Development of New Acoustic Signal Processing Technology that Simultaneously Recognizes the Voices of Multiple Speakers
－Making it possible to convert conversations into text using speech recognition－
Researchers from the laboratory of Associate Professor Nobutaka Ono of the Principles of Informatics Research Division, National Institute of Informatics, the Research Organization of Information and Systems, an Inter-University Research Institute Corporation (NII; Director General, Masaru Kitsuregawa; Chiyoda Ward, Tokyo) and researchers including Professor Shoji Makino from the Life Science Center of Tsukuba Advanced Research Alliance (TARA), University of Tsukuba (President, Kyosuke Nagata; Tsukuba City, Ibaraki Prefecture) have developed a new acoustic signal processing technology that makes it possible to separate individual voices from the overlapping voices of multiple speakers recorded using multiple devices, and thereby, to simultaneously recognize multiple voices. This result was announced by Specially Appointed Assistant Professor Keiko Ochi from Ono Laboratory/Principles of Informatics Research Division, NII, at Interspeech, a leading international conference in the field of speech communication, held this month in San Fransisco, USA. The technology allows speech recognition in situations such as meetings where multiple speakers are talking at the same time, without using any special equipment.
Speech recognition has improved greatly in recent years. However, in multi-speaker environments such as conversations or meetings, recognition deteriorates due to the voices of different speakers overlapping, and this is a major problem. With the aim of solving this problem, research is being carried out on "sound source separation" technology that separates the voices of each speaker in situations where the voices of multiple speakers are mixed together.
When sound is recorded using multiple recording devices, not only will the recording start time of the signals recorded by each device be different but the sampling frequency (frequency when converting sound pressure signals to discrete signal time series) will differ slightly for each device. Conventional sound source separation technology cannot deal with these kinds of signals, and therefore, a special piece of equipment called a microphone array is needed to make a simultaneous recording using multiple microphones.
However, the research group from NII and the University of Tsukuba has developed a new signal processing technology that synchronizes multiple signals after they have been recorded asynchronously using multiple devices.
By combining this technology with high-speed blind source separation technology developed previously in the Ono Laboratory to separate conversations in which the voices of multiple speakers are intermingled into individual voices, and then employing speech recognition, the researchers have succeeded in greatly improving speech recognition performance in a multi-speaker environment.

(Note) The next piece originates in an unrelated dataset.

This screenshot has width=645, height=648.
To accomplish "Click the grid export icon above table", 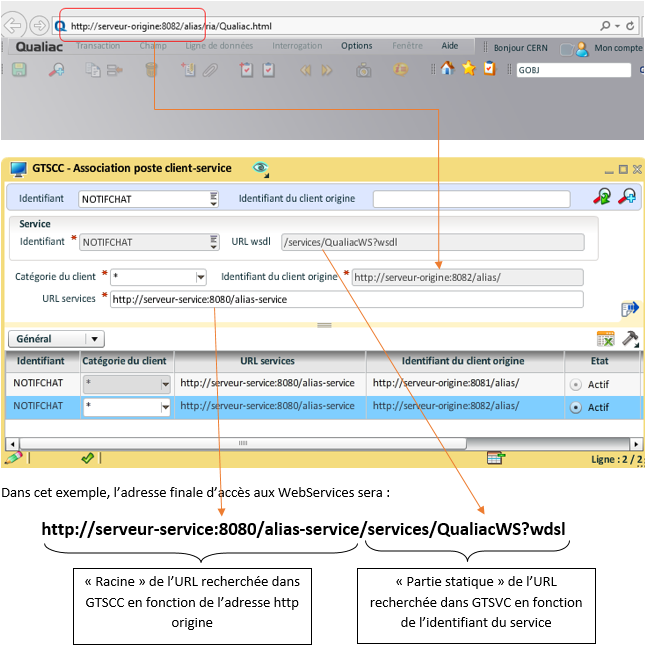I will (x=605, y=339).
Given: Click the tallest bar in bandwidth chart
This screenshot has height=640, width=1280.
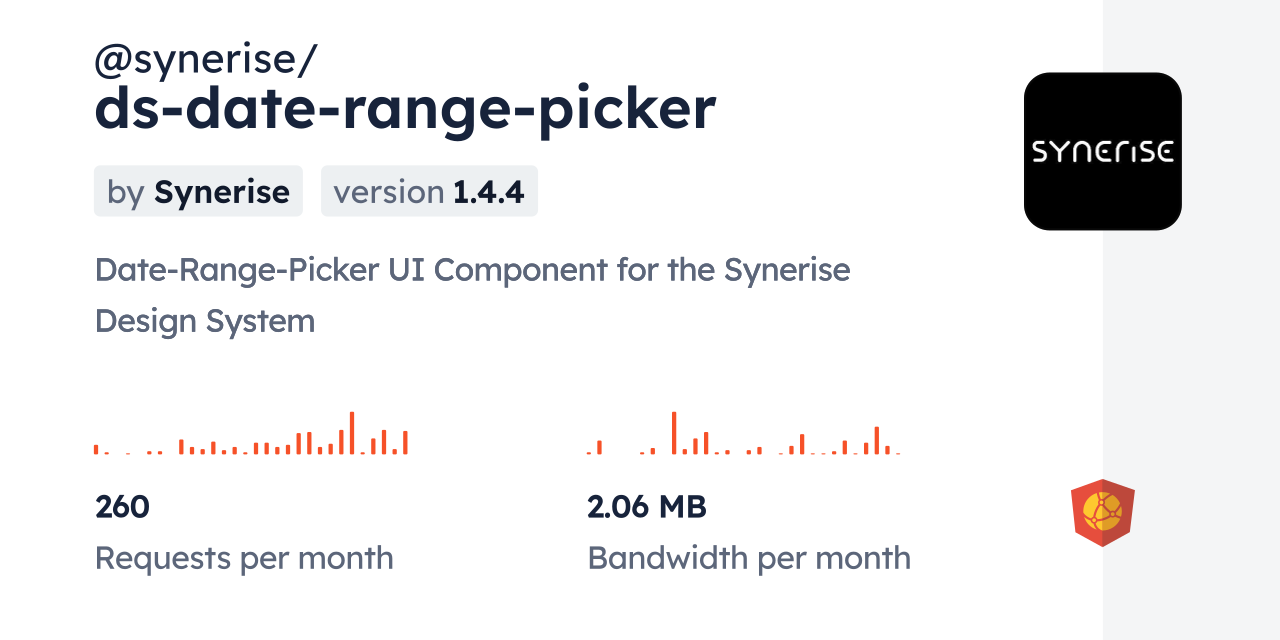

A possible example of application of this technology is an automatic minutes-taking system for meetings, as described below:
Recording: Meeting participants each bring their own smartphone and use it to record the conversation during the meeting.

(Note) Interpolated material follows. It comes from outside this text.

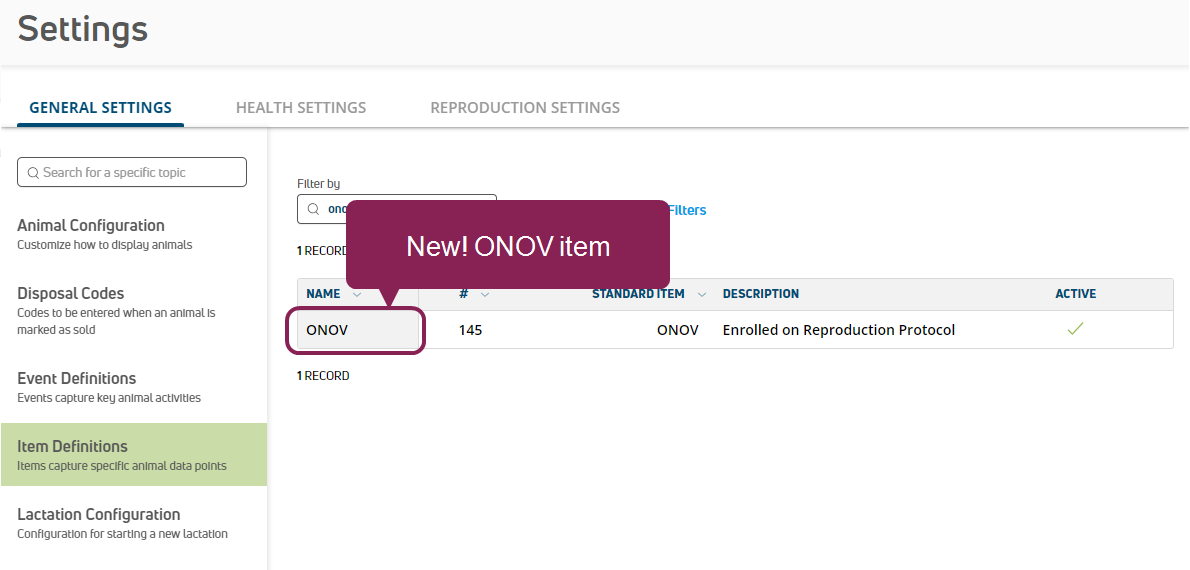Select the General Settings tab
Image resolution: width=1190 pixels, height=570 pixels.
pos(100,108)
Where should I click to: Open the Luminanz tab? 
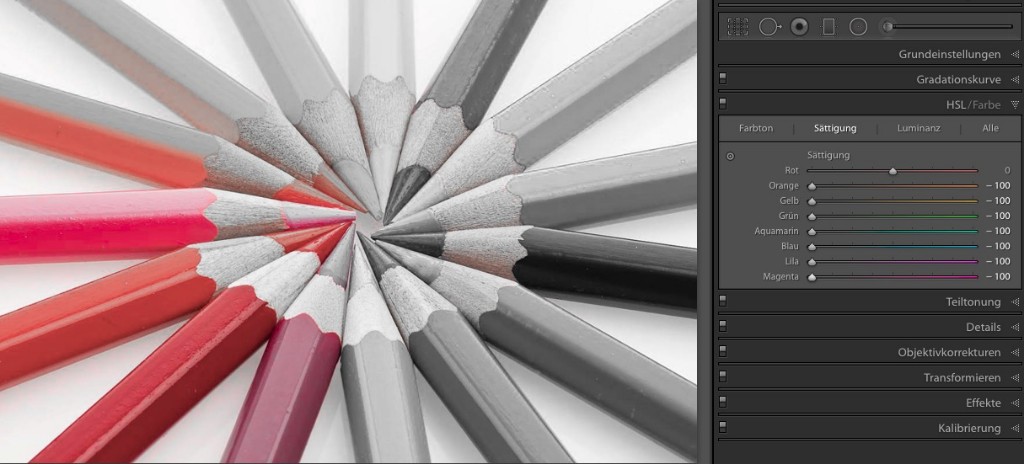pos(917,128)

Synchronization: The speech recorded by each participant's smartphone is not synchronized, and so the signal processing technology developed through this joint research is used to automatically synchronize the speech at an accuracy within 1 millisecond.

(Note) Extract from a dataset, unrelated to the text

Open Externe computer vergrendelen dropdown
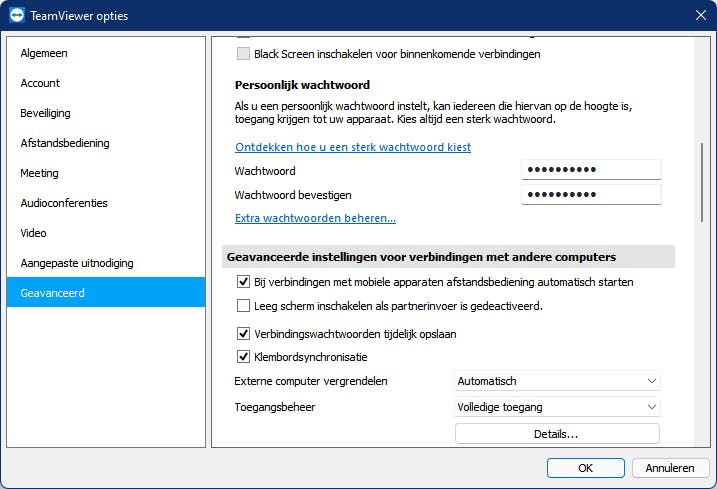Viewport: 717px width, 489px height. click(x=557, y=381)
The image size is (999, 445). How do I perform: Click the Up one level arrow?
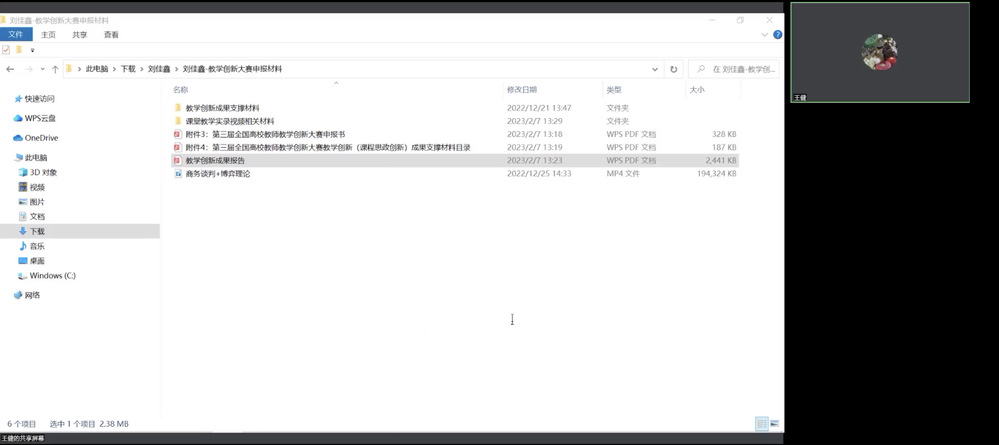55,70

Separation: The speech recorded by each smartphone will include voices other than that of the smartphone's owner, so blind source separation technology is used to separate the voices of each participant.
Recognition: The separated voices are converted into text using speech recognition technology.
Research is also underway at NII to implement this technology as a Web-based GUI system.
These studies are supported by a JSPS Grant-in-Aid for Scientific Research (JP16H01735).